━━━━━ Information
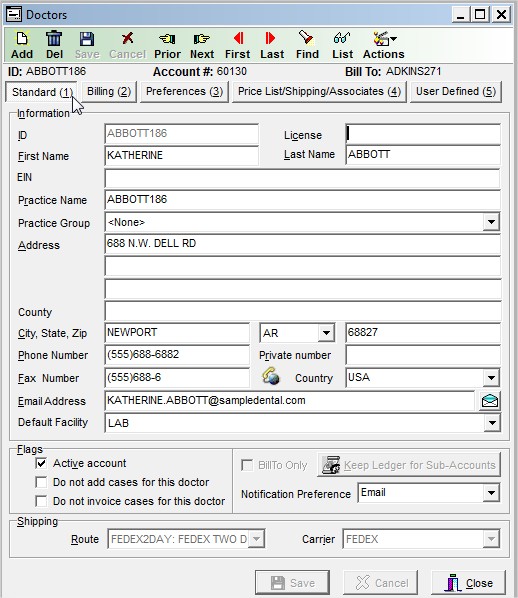Uncheck the Active account checkbox
The width and height of the screenshot is (518, 598).
pos(41,463)
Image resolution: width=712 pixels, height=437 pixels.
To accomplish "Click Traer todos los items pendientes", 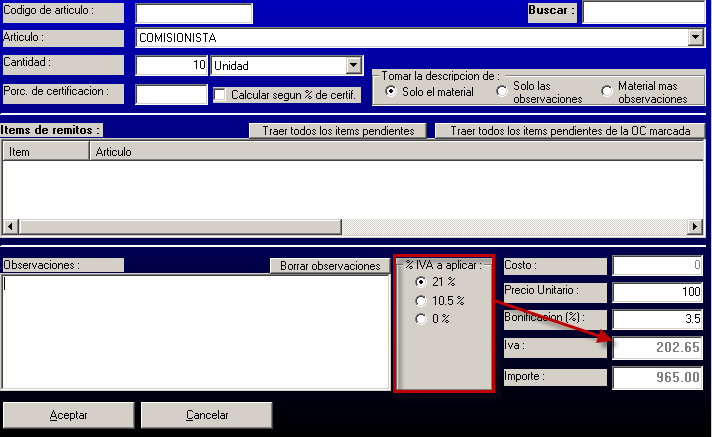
━━━━━━━━━━
Assignment:
Only an exact copy of the lines from the one with "Image resolution: width=712" through the last line of the data above is wanted, and no pictures.

Exercise result:
Image resolution: width=712 pixels, height=437 pixels.
To accomplish "Click Traer todos los items pendientes", 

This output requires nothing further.